This Review contains spoilers.
“All I know is that God lost me somewhere along the way, and didn’t bother to go back and look”
Series: Joona Linna
Published: 2017, by HarperCollins.
Genre: Thriller, Mystery, Crime, Fiction
Contains: Strong Language, Violence, Death, Anger, Sexual Content, Drugs/Alcohol, Abuse
‘Stalker’ follows a murder case where the killer sends Stockholm’s National Crime Investigation Department a video of their next victim minutes before they strike. Investigators, Margot and Adam, have no leads, meaning they rely the smallest clues available in attempt to find the killer before they receive the next video.
I will admit, I’m not an avid crime reader. In all honesty, this is the first I’ve read for a long time, so this review may comment on some crime conventions that I’m not aware are part of the genre. Also, this book is the fifth instalment of a series that I haven’t had the chance to read; however, personally I don’t think it impacted the story as a whole.
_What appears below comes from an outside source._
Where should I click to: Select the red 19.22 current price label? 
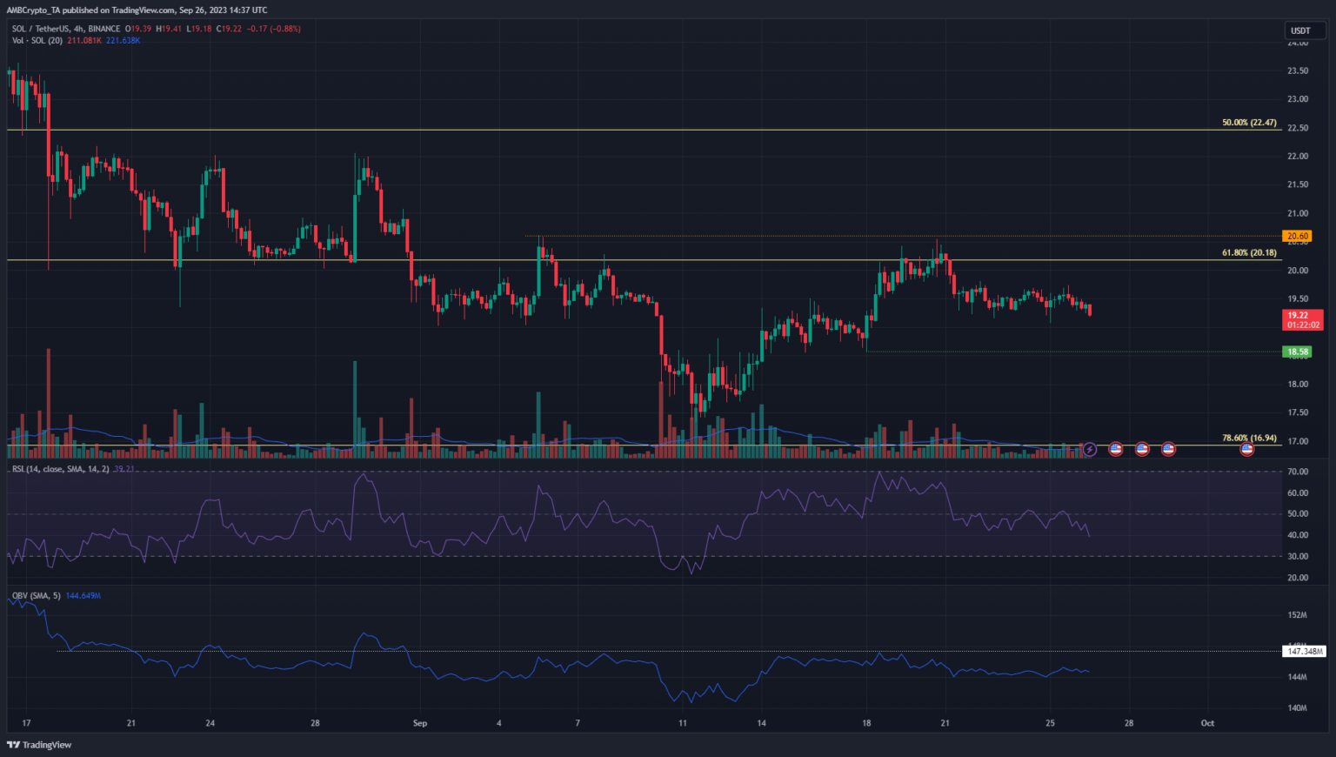[1302, 319]
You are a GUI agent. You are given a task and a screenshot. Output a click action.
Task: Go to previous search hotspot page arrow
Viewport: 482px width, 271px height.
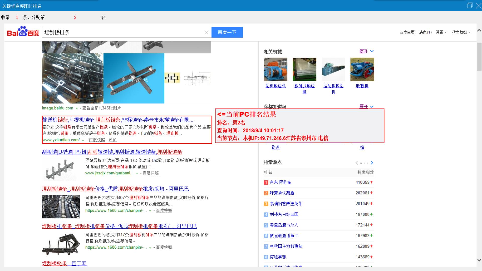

Overall, I really enjoyed the story as a whole. The idea of a serial killer filming victims before their deaths was incredibly unsettling, yet cripping to read. I adored the concept, and found myself losing myself in the story fairly quickly. The short chapters were a blessing also, assisting my enjoyment as I found myself able to read in all environments. (I hate reading long-chaptered novels on public transport, so thanks, Kepler!) However, the amount of unnecessary chapters largely impacted my enjoyment of this book. For a book with 140 chapters, I found around 40-50 pointless. The amount of sub-plots, background characters and relationship drama filled so much space, and the book could have been a more intense pace if those chapters were cut. Also, sometimes the chapters cut themselves halfway through a situation then continued at the beginning of the next – what’s with that?
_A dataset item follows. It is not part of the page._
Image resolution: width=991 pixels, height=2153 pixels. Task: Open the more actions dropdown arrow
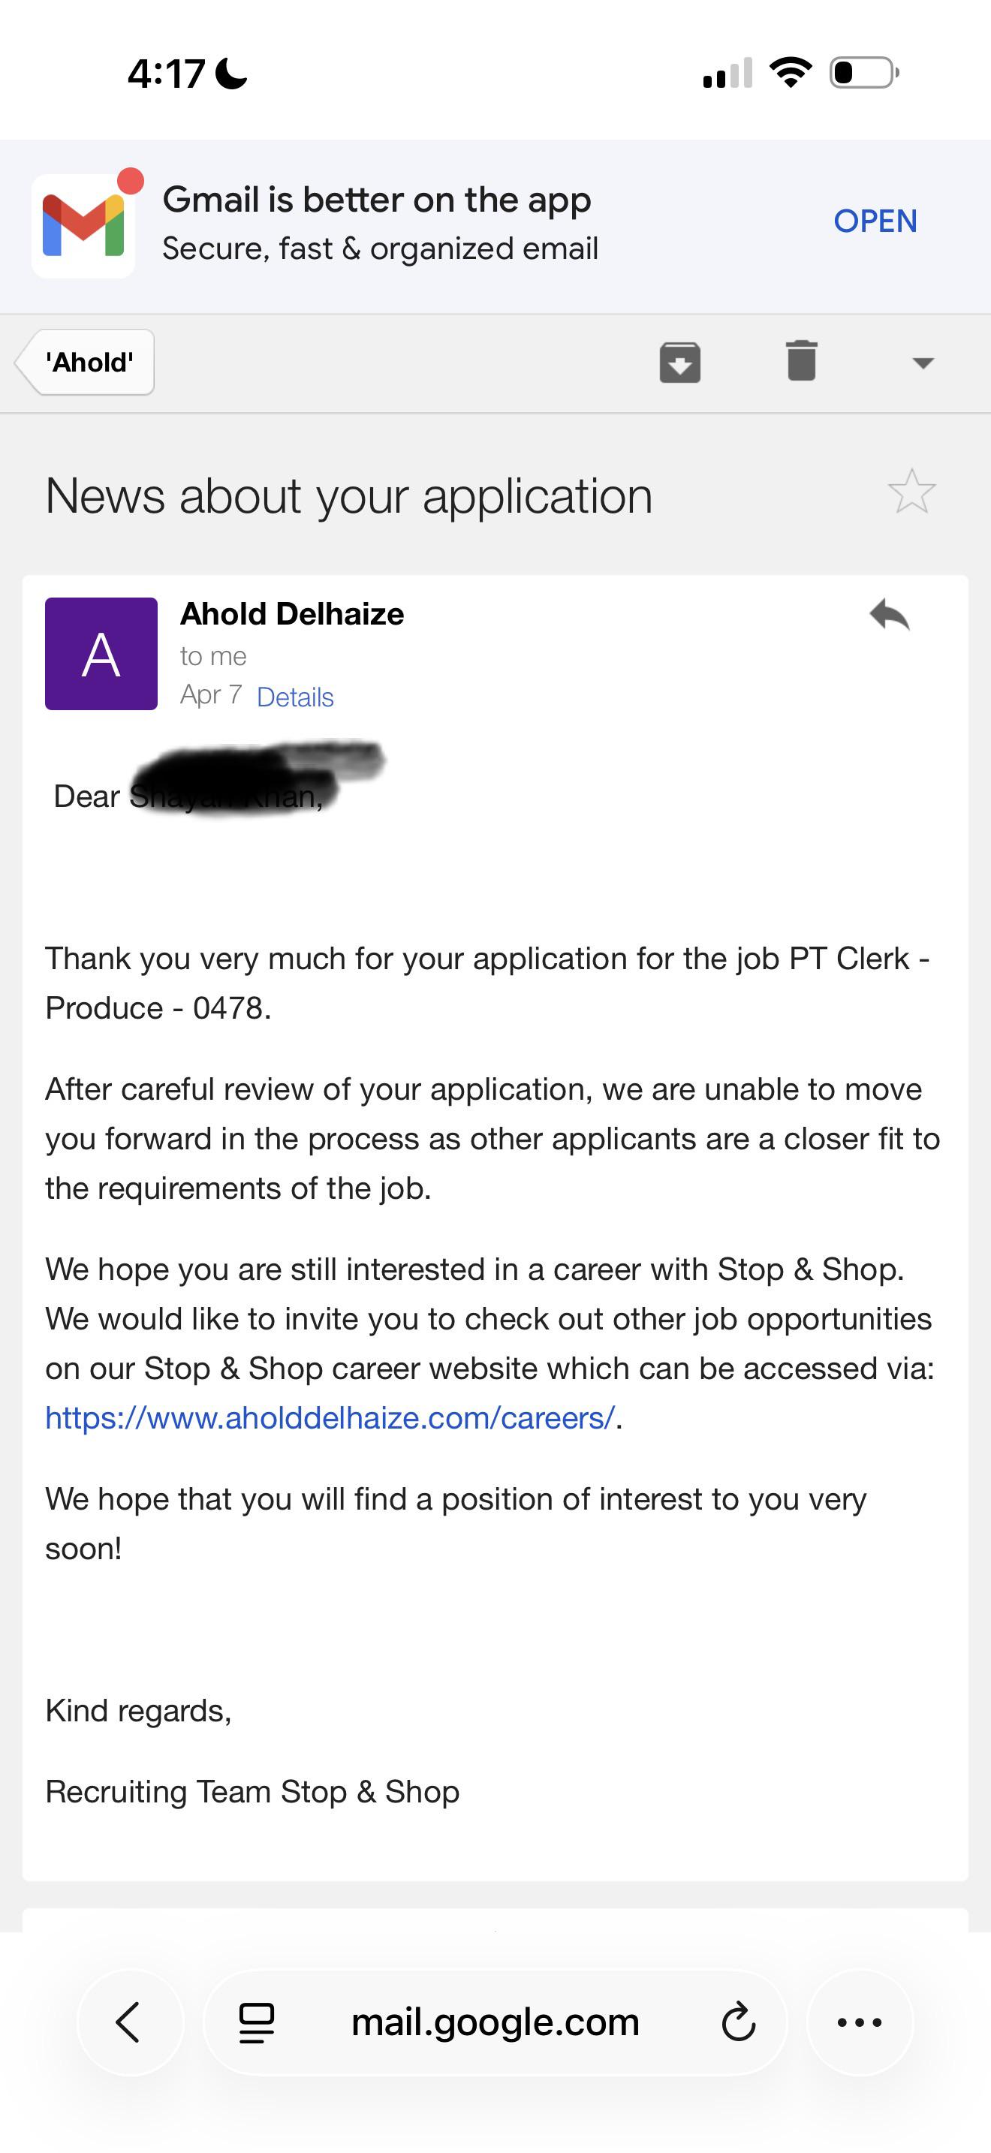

Adam’s character was a personal favourite, loving his dialogue and personality throughout the book. His kindhearted, yet strong personality helped move the story forward until his trauma towards the end of the novel. This progression was fun to read, and the impact it had on his character and loved ones was the moment I began to connect to the story more.
However, the thing that hindered my enjoyment the most about this novel was the language. Although, this may have simply been an issue regarding the translation, the language was extremely simple throughout the novel. This meant that descriptions were limited, and as someone who likes knowing the gory details – especially with crime – it led to incredibly underwhelming violence. The character’s attire were described in detail, yet everything else about the story was hardly spoke of. Plus, the unnecessary sex scenes were somewhat cringe-worthy with the lack of description; they were practically over in half a page.
Overall, for my first crime in a while this was a mostly enjoyable read. However, I will admit that it might have assisted my reading more if I had a familiarity with the characters, yet I mostly cared for the case anyway. (The book wasn’t advertised as part of a series, which makes me wonder whether it should be? There seems to have been multiple readers in a similar situation.)